Stored records
# # # #
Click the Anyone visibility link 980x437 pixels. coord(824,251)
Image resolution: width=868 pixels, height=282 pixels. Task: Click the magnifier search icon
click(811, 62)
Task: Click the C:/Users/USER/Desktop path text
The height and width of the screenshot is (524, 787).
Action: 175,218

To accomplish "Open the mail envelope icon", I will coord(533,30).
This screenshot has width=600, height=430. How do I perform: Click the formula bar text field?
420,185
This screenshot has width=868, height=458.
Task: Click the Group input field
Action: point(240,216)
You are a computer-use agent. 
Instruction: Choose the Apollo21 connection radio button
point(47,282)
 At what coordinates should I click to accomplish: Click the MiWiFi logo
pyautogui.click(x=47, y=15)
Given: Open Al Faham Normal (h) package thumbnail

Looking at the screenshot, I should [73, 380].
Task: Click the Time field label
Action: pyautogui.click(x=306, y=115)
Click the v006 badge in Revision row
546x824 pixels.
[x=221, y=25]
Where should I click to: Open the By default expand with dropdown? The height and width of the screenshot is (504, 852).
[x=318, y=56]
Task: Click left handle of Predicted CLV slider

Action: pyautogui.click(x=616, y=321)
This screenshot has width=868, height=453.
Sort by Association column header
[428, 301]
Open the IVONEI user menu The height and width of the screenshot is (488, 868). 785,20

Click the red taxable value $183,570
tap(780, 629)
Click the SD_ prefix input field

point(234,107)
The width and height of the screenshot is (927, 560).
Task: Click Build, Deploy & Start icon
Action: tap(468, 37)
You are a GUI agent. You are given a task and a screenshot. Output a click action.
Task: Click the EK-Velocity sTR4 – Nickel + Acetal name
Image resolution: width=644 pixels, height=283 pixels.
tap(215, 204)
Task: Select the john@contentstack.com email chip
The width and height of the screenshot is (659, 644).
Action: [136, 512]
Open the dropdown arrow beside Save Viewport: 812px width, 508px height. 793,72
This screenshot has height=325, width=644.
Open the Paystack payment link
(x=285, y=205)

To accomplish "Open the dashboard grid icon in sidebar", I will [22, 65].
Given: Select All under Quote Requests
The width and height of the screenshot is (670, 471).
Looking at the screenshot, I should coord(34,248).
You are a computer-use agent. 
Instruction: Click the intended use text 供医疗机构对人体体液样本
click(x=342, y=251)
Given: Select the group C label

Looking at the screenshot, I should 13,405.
# # # #
### The problem
Copy out all lines from the records where the word "will" appears.

### Result of this task
To accomplish "Open the mail envelope icon", I will coord(533,30).
To accomplish "Open the dashboard grid icon in sidebar", I will [22, 65].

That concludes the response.